### REQUEST
Can you rewrite the listing from the line with "You are a computer-use agent. The" through the end of the listing, swapping "Instruction" for "Command" and keeping all else unchanged? Leave the pictures out of your answer.

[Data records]
_ _ _

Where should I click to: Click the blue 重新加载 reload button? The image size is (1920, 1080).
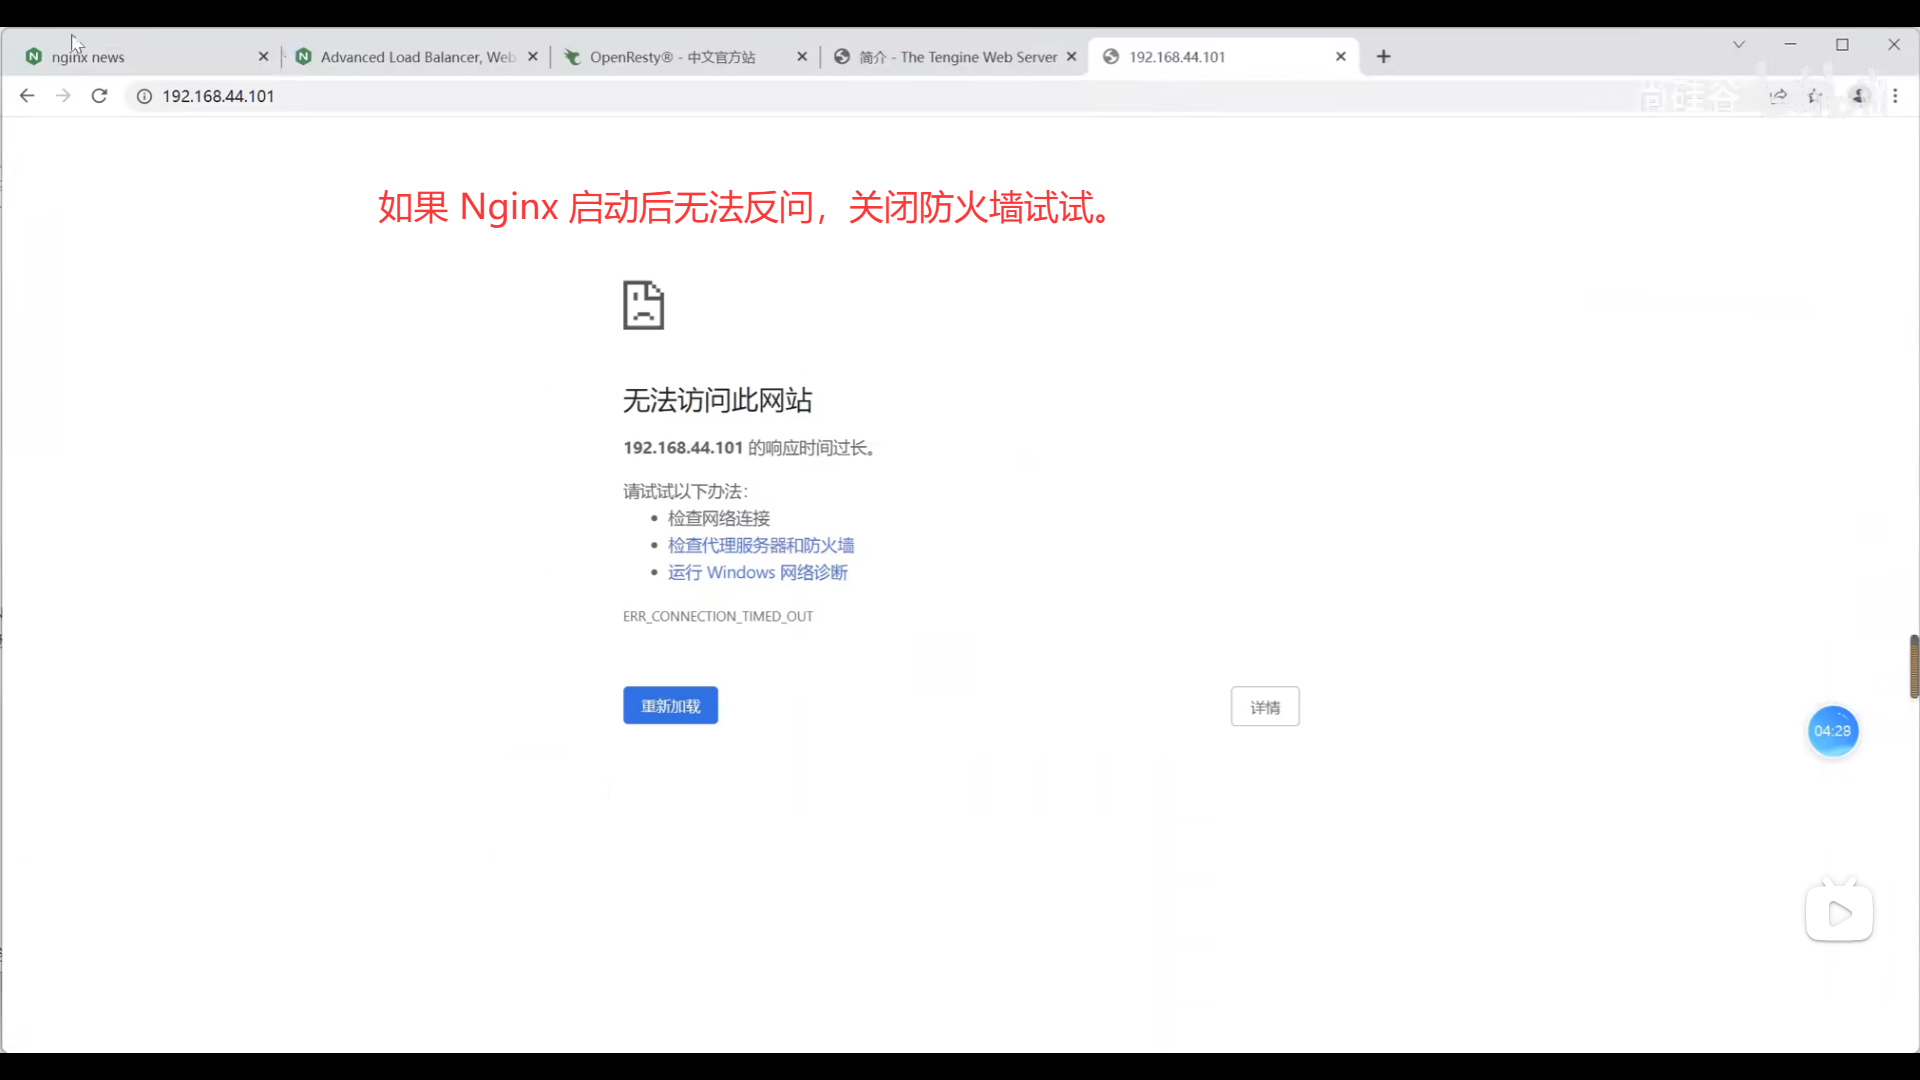[670, 706]
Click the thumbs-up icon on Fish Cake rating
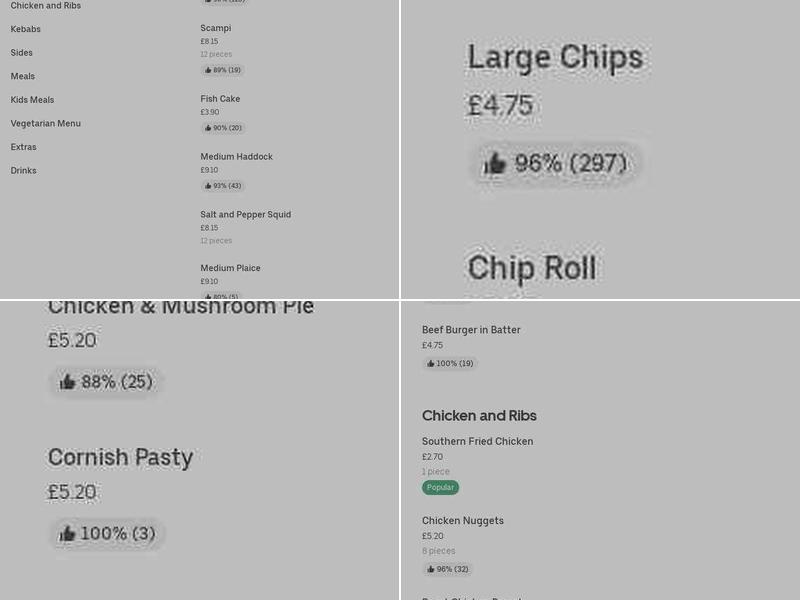 (206, 128)
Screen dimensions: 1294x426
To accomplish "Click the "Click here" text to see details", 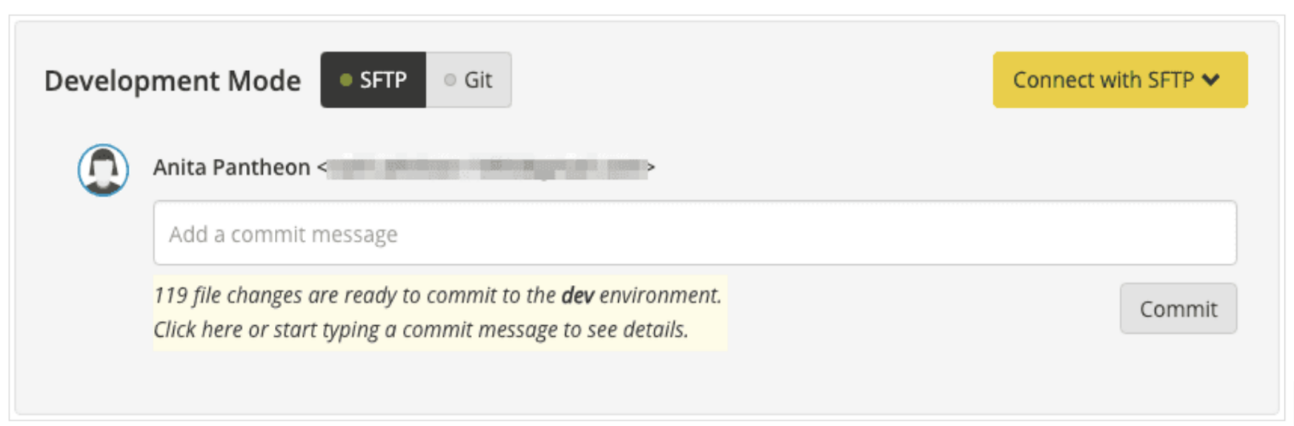I will tap(198, 330).
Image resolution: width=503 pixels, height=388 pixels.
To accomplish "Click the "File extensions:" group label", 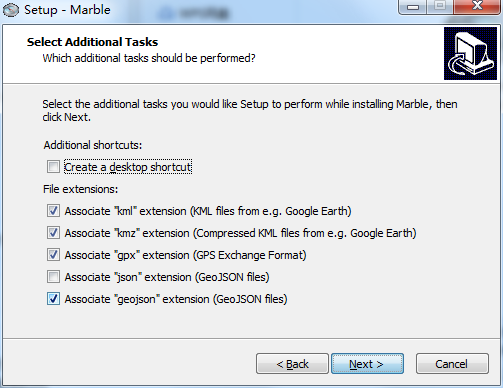I will (x=80, y=189).
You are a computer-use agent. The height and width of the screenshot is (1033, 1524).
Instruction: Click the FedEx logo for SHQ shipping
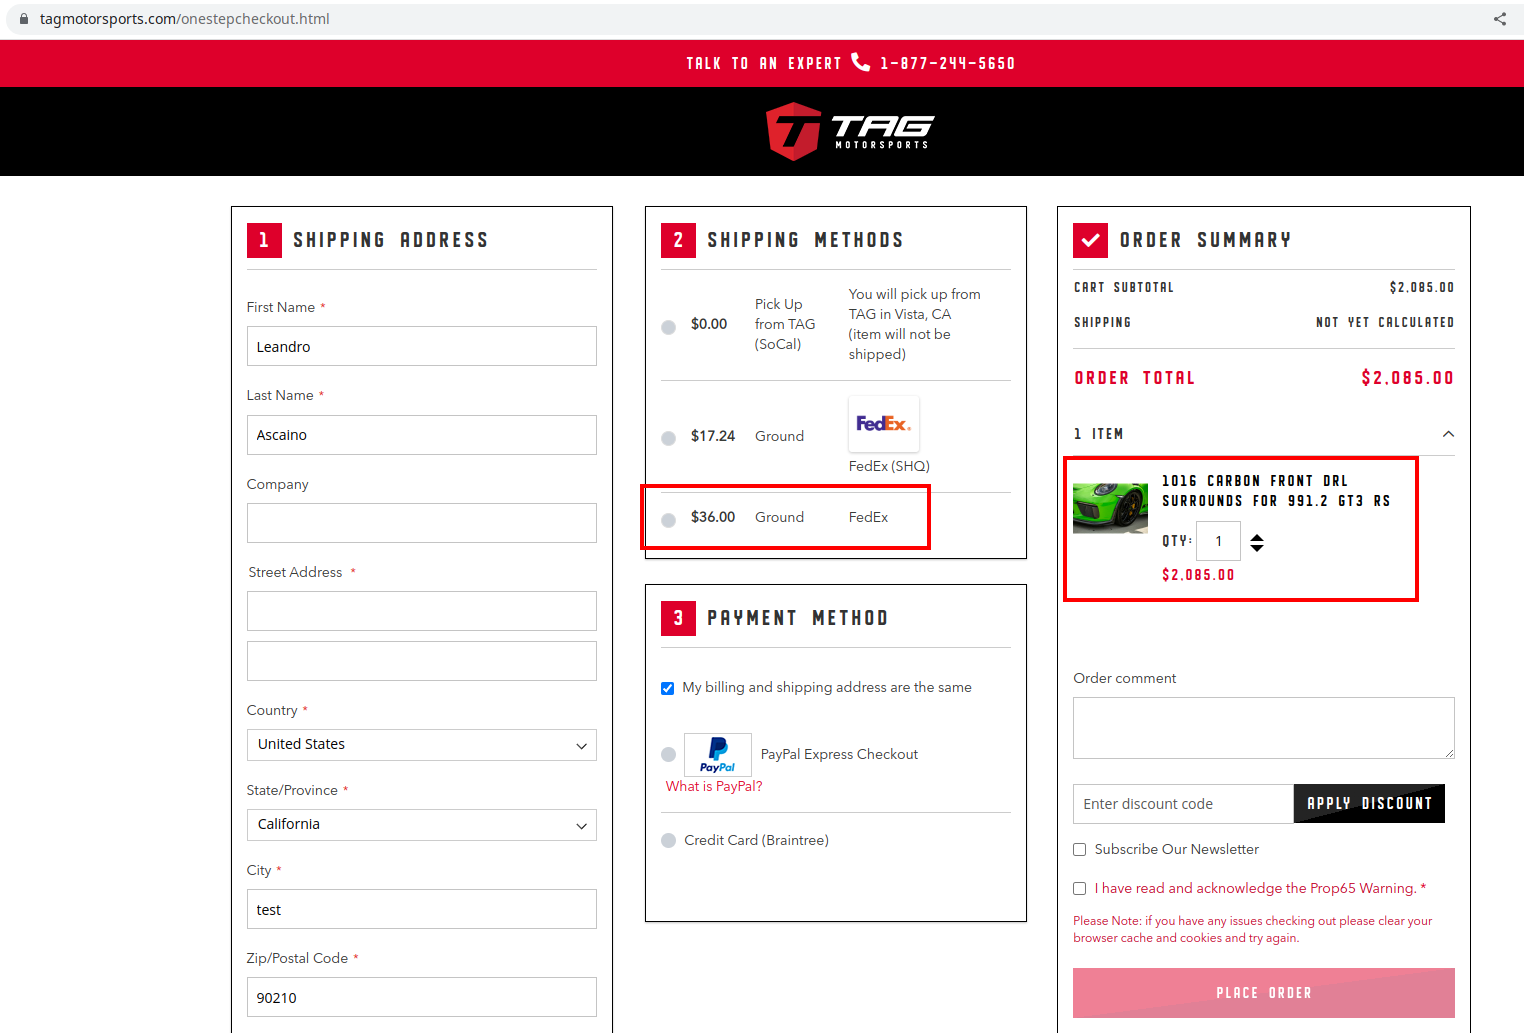click(884, 423)
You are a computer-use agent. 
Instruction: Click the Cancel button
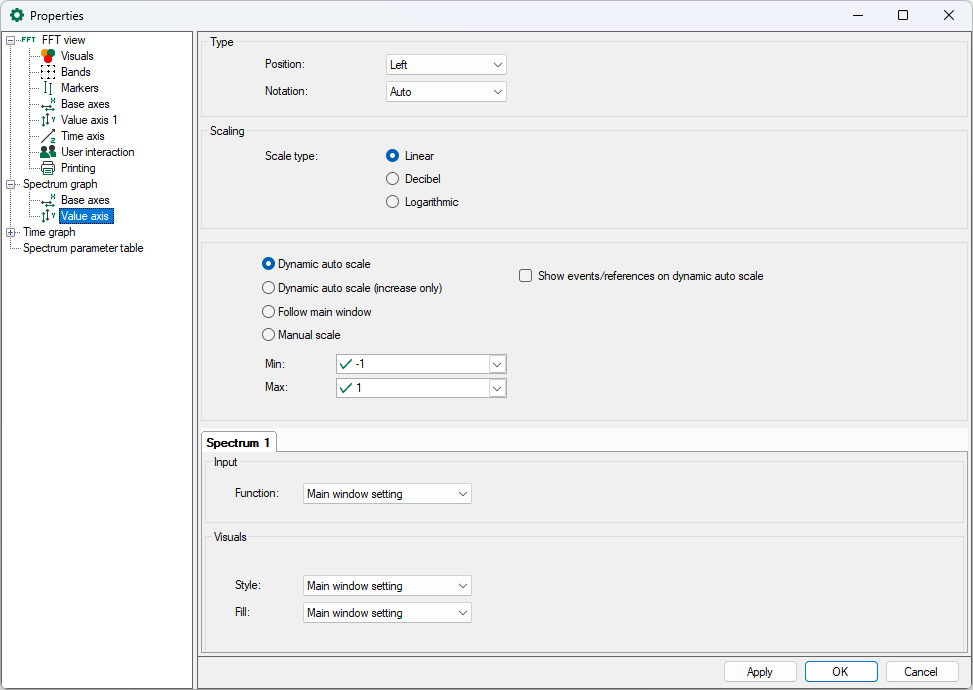coord(920,672)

_ _ _

### FINISHED ANSWER
You are a computer-use agent. The height and width of the screenshot is (1033, 1524).
Command: Click the FedEx logo for SHQ shipping
click(884, 423)
You are a computer-use agent. 
Command: Click the Cancel button
coord(920,672)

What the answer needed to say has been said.